We’re continuing to monitor our service. We’ll update our status to fully operational in fifteen minutes if our current status persists.
Posted Mar 02, 2023 - 18:35 UTC
Update
We’re seeing 500 errors and API latency come down to normal levels. We continue to process workflows normally, though you may occasionally see delays.
We’re now working on processing our delayed backlog in our workflow and API logging services.
We’ll post an update here as we say our API return to its normal service level and when we’ve finished processing the backlog in our workflow and API.
Posted Mar 02, 2023 - 17:44 UTC
Update
We’re seeing 500 errors and API latency come down to normal levels. We continue to process workflows normally, though you may occasionally see delays.
We’re now working on processing our delayed backlog in our workflow and API logging services.
We’ll post an update here as we see our API return to its normal service level and when we’ve finished processing the backlog in our workflow and API.
Posted Mar 02, 2023 - 16:58 UTC
Update
We’re still seeing intermittent 500s on our service and API processing times are higher than normal.
We’re still processing workflows normally.
Our workflow logs and metrics are still delayed but will be processed once this issue is fully resolved.
Posted Mar 02, 2023 - 16:26 UTC
Update
Our service is still experiencing some 5xx issues intermittently but the level is fairly nominal.
Our workflows are processing as normal.
No workflow logs, Segment metrics, DataDog metrics, usage metrics are being processed right now (but we will work through the delay when we can).
Posted Mar 02, 2023 - 15:40 UTC
Monitoring
Our service has returned to a normal state and we are processing workflows and delivering notifications. Our dashboard logs will continue to be delayed. We are monitoring the situation closely before we declare this incident resolved.
Posted Mar 02, 2023 - 15:01 UTC
Update
The incident is still ongoing. We will provide an update in 15 minutes.

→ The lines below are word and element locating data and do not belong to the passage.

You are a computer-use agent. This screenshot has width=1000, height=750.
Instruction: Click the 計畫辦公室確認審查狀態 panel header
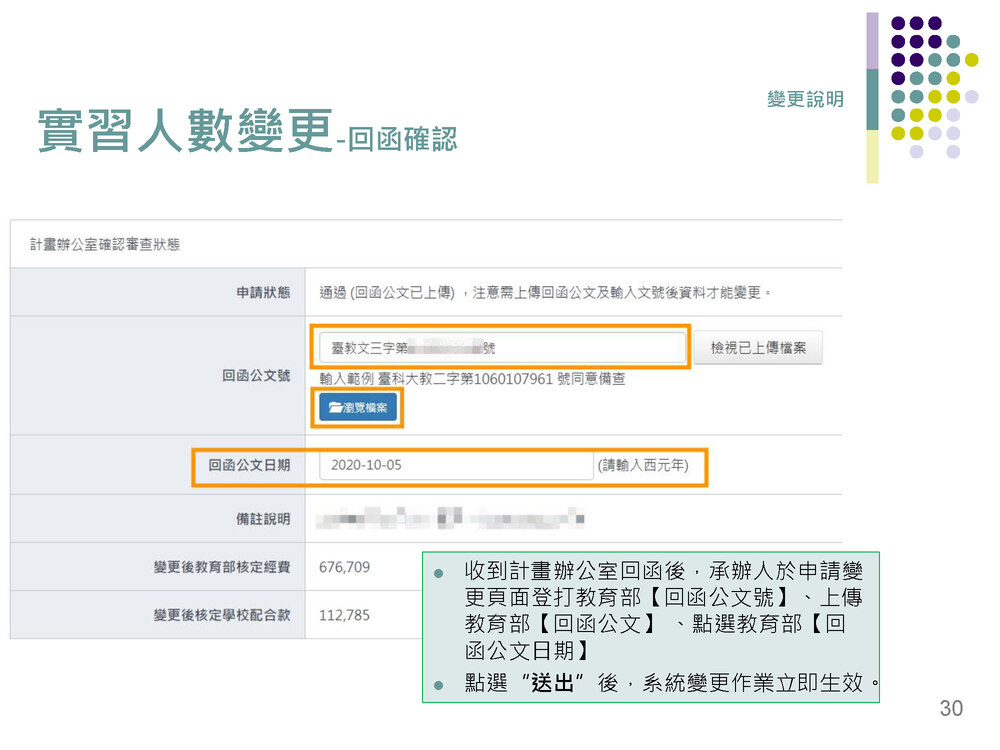(105, 244)
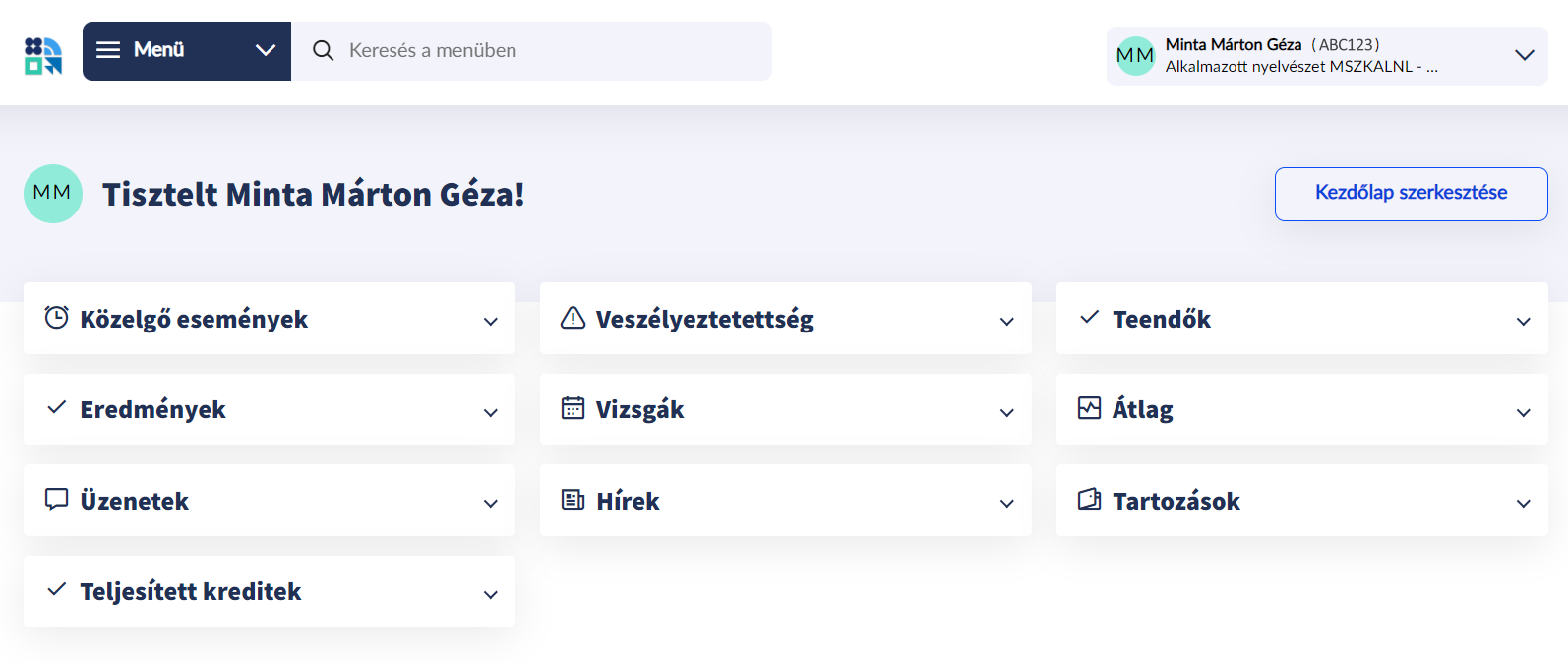
Task: Open the user profile dropdown arrow
Action: coord(1524,55)
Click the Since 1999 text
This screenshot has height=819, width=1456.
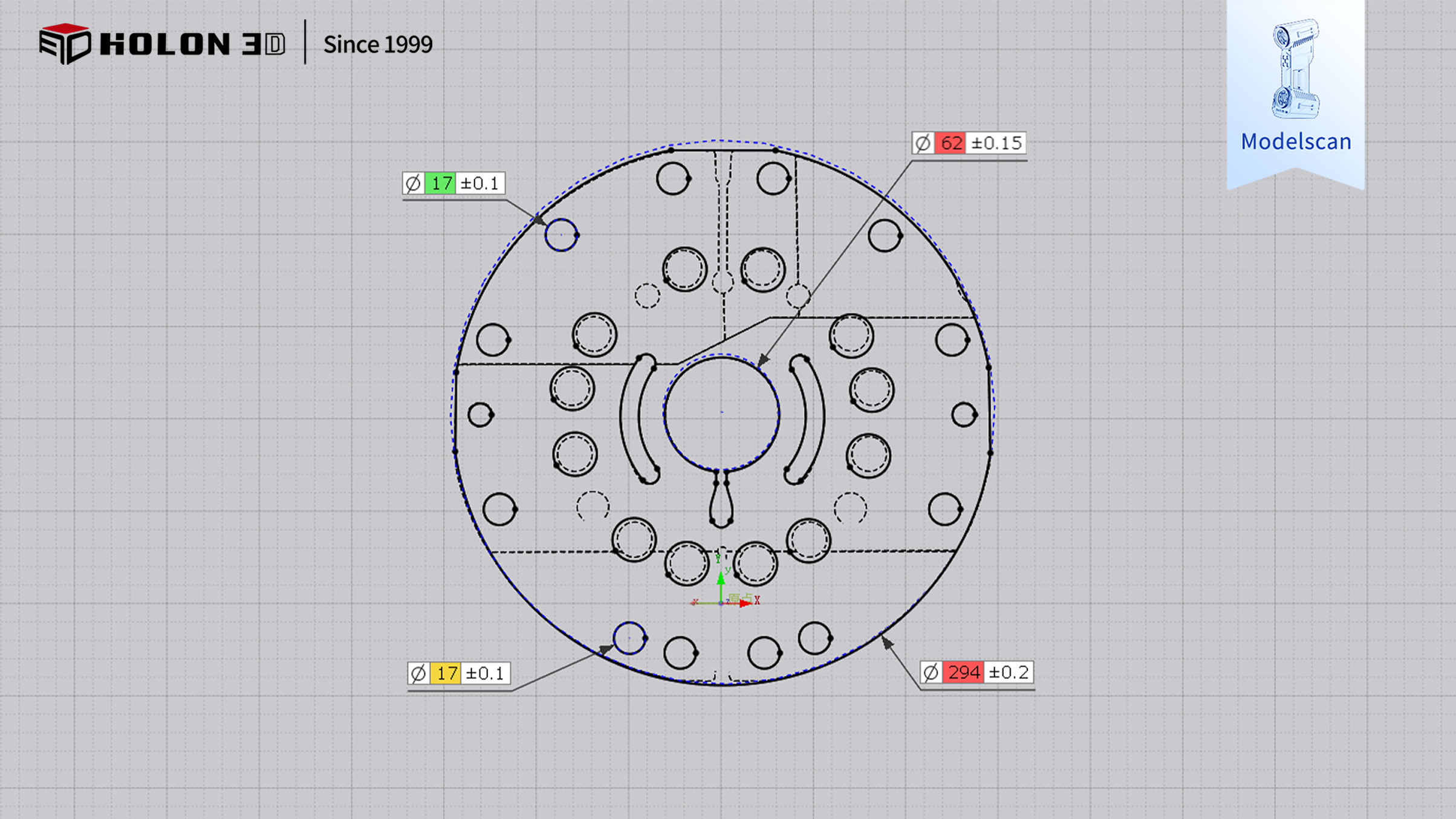click(x=378, y=44)
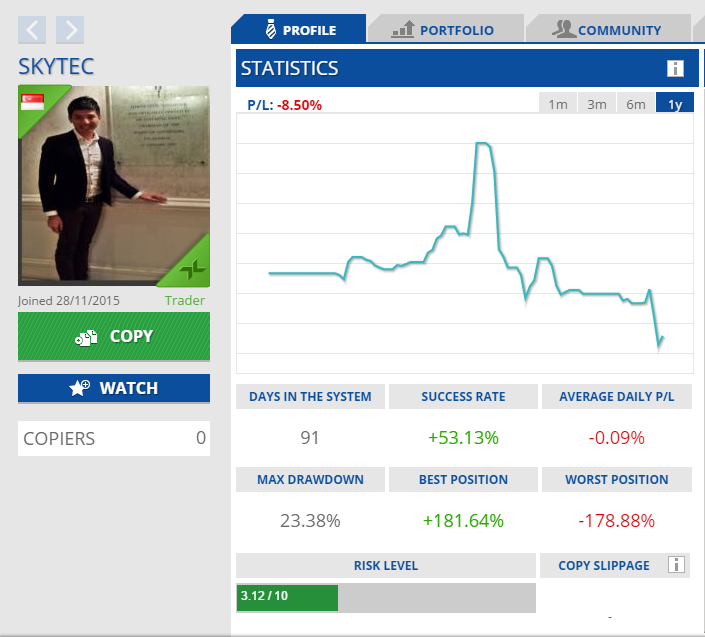
Task: Click the risk level bar
Action: (x=385, y=597)
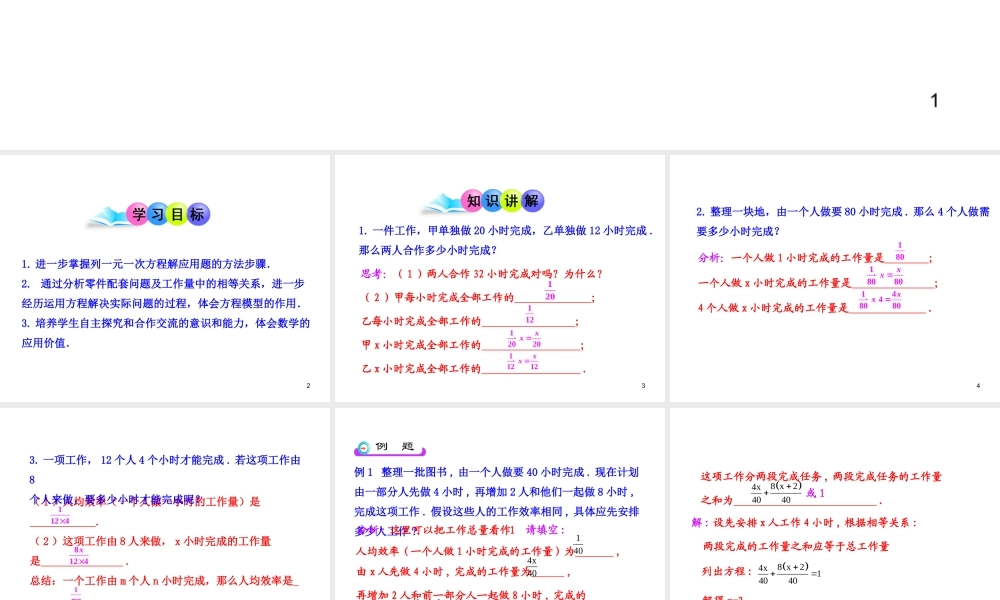Image resolution: width=1000 pixels, height=600 pixels.
Task: Select the fraction 1/20 answer blank
Action: [x=551, y=291]
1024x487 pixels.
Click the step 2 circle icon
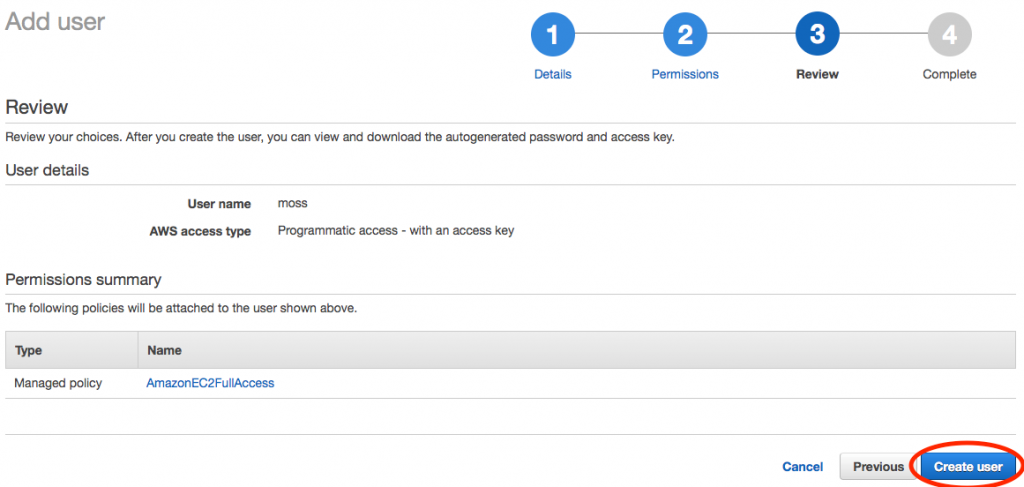coord(685,35)
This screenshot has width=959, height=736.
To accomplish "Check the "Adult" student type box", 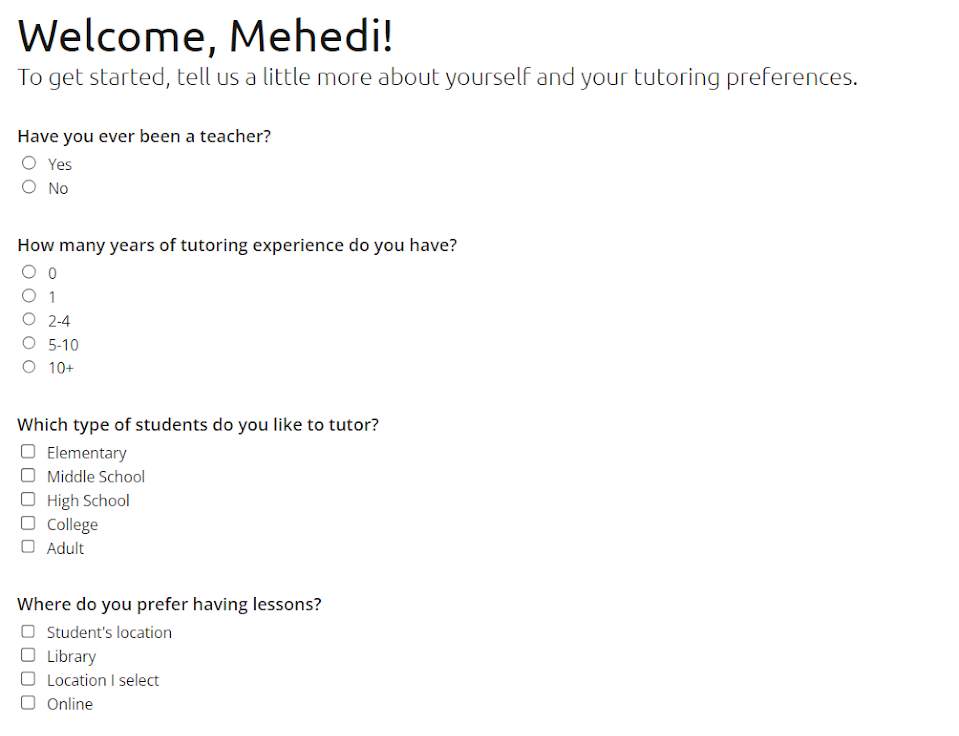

Posted Mar 02, 2023 - 14:34 UTC
Update
We are seeing an uptick on 500 errors on Knock's APIs, we are working on stabilizing the situation.
We are experiencing delays on our logging services.
We are experiencing delays on sending notifications.
Posted Mar 02, 2023 - 13:59 UTC
Update
We are seeing connection errors in our infrastructure related to our provider. We are still investigating why this is happening to get it resolved.
Posted Mar 02, 2023 - 13:18 UTC
Update
We are continuing to investigate this issue.
Posted Mar 02, 2023 - 12:53 UTC
Investigating
At 6AM EST we observed an uptick of errors on our Dashboard and requests to the Knock API. We are still seeing some errors, and delays in processing workflows. We are working to bring Knock back to full health and we will provide updates soon.
Posted Mar 02, 2023 - 12:42 UTC
This incident affected: Knock systems (Notification delivery, Dashboard, API).